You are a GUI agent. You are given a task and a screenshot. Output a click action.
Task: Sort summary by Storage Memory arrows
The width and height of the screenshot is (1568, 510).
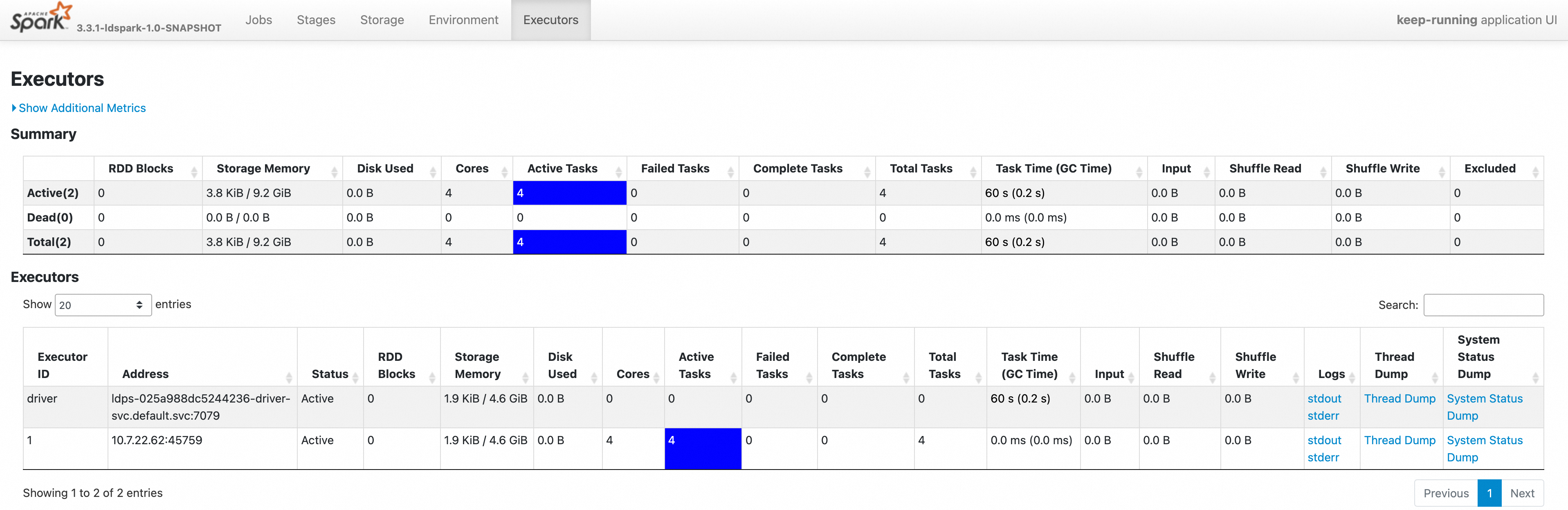coord(334,172)
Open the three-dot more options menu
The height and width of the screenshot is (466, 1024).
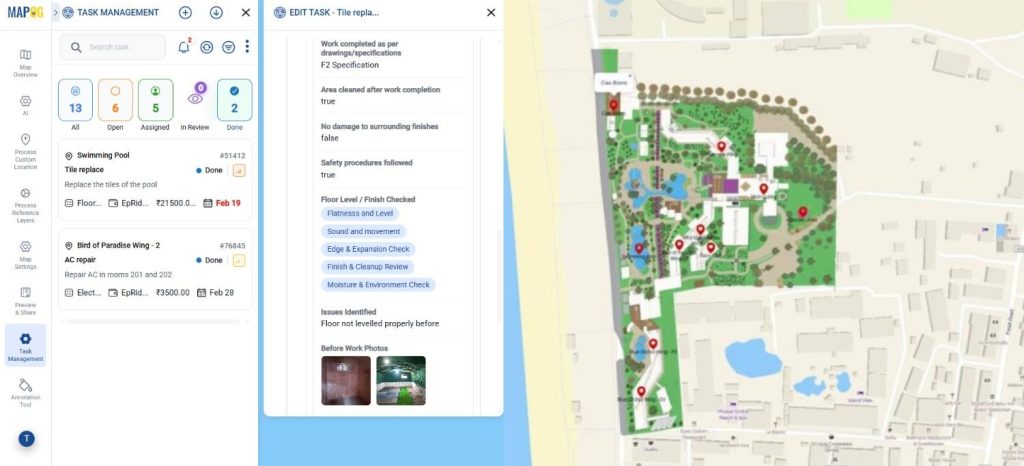pyautogui.click(x=247, y=47)
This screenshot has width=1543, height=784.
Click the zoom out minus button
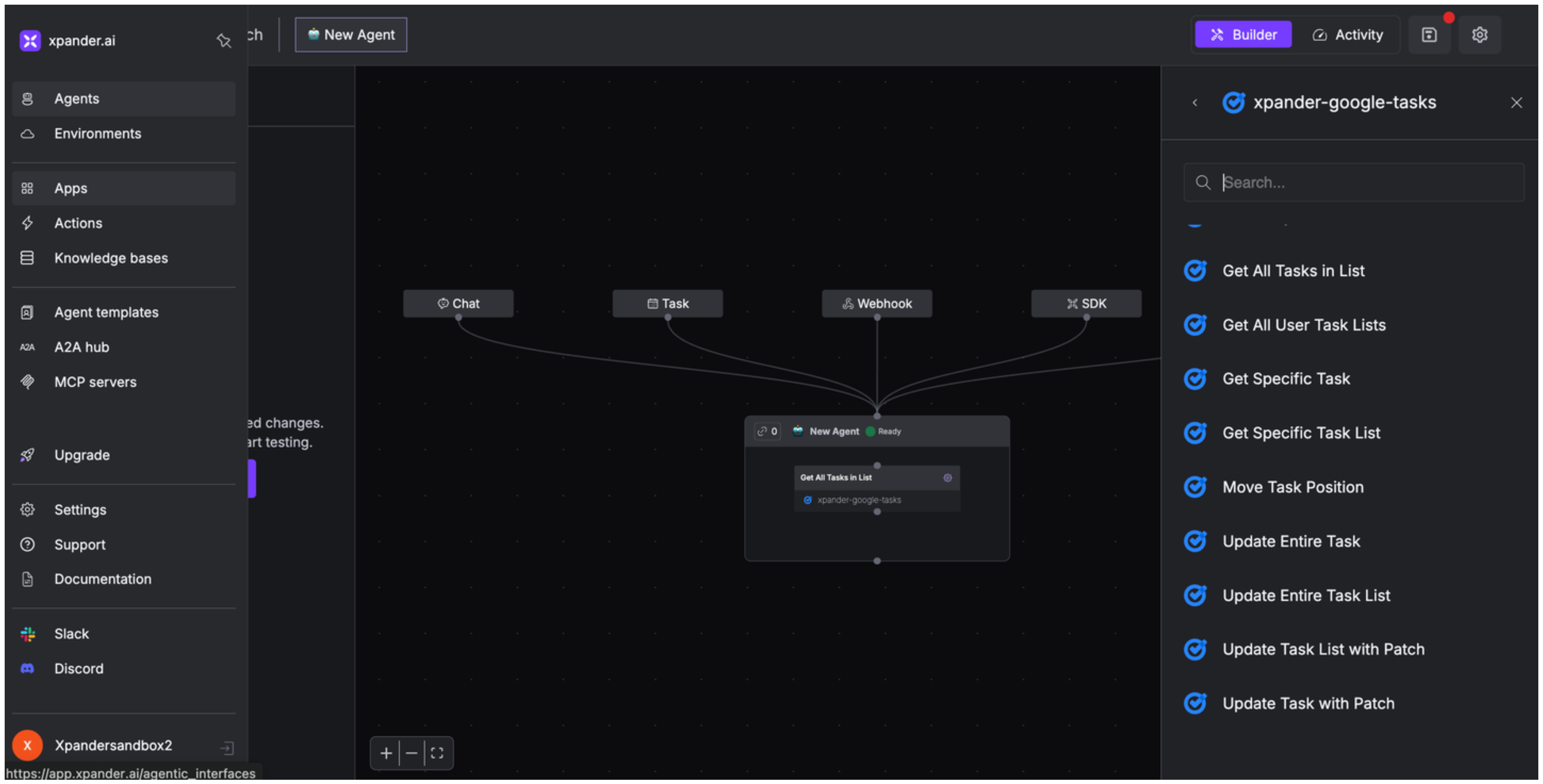coord(412,753)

..........

*Exercise brief*
Reproduce the text of all the records above verbatim, line for line, omitting the pictures.

*Result*
You are a GUI agent. You are given a task and a screenshot. Output a click action.
Task: Sort summary by Storage Memory arrows
The width and height of the screenshot is (1568, 510).
coord(334,172)
Open the three-dot more options menu
The height and width of the screenshot is (466, 1024).
pyautogui.click(x=247, y=47)
This screenshot has width=1543, height=784.
Click the zoom out minus button
coord(412,753)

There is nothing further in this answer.